### Required task
Extend the news report on the Scottsdale principal's doctorate bonus, starting right after its final sentence.

### Source extract
◇ ◇ ◇

The Scottsdale Unified School District says it will require an elementary school principal to return any funds she received from a $3,000 bonus after parents complained she should never have qualified for the extra money in the first place.

Pima Elementary School Principal Alexis Cruz-Freeman was one of five SUSD principals who received a bonus for having a doctorate this school year, even though Cruz-Freeman does not have the advanced degree. The bonus was on top of Cruz-Freeman’s salary of $90,243.

Cruz-Freeman did not respond to a message left at her office.

She was one of several principals hired by Dr. Denise Birdwell, the embattled superintendent the district is now attempting to fire for cause. The district has accused Birdwell of a host of legal and policy violations including conflicts of interest.

[RELATED: Felon issued checks to Scottsdale superintendent; district moves to fire her]

“Birdwell did favors for friends. It's very clear she did that with the top-level administrators, and it's becoming clear that she did that with folks at the school administration level as well,” said John Washington, one of the Scottsdale Unified parents who uncovered the payment discrepancy through records requests.

◇ ◇ ◇

### Recorded information
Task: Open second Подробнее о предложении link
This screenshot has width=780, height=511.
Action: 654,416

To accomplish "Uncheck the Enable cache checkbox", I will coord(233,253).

◇ ◇ ◇

### Response to the task
[RELATED: Documents raise questions about SUSD superintendent's personal ties]

Arizona's Family broke the story of the overpayment on the same day a district spokesperson said SUSD leaders were "trying to find every penny they can" to give to teachers. The Governing Board voted Tuesday night to approve a 3.5 percent pay bump for teachers next year.

Records show Cruz-Freeman signed off on a supplemental contract form that lists the amount of the bonus and the reason as “Earned Doctorate.” Cruz-Freeman is in the process of earning her advanced degree but has not yet completed her dissertation and should not have received the bonus, said SUSD spokeswoman Erin Helm.

“When the school district was made aware that a stipend had been paid in error, they immediately took steps to rectify that, to ensure that any money paid so far would be paid back and that the stipend to that individual will not be paid in the future,” Helm said.

[READ MORE: Scottsdale district's CFO resigns amid conflict of interest allegations]

Helm said the stipend was paid in installments and Cruz-Freeman had not yet received the full amount, but she was not immediately aware of how much the principal had received. The payment period listed in the contract is from July 1, 2017 through June 30, 2018.

Arizona’s Family called Pima Elementary and a staff member said Cruz-Freeman was in a meeting, so reporter Derek Staahl visited the school. As Staahl approached the main office, a staff member began closing the blinds.

[RELATED: SUSD superintendent on paid leave amid parent outcry & investigations]

When Staahl entered the office and asked to sign in as a visitor, an employee told him he needed to leave the premises. When Staahl asked why, the employee said the office was closed, even though it was during the school’s posted office hours and there were several parents and students in the room.

The employee then exited the office. A few minutes later, four Scottsdale police officers responded to the school.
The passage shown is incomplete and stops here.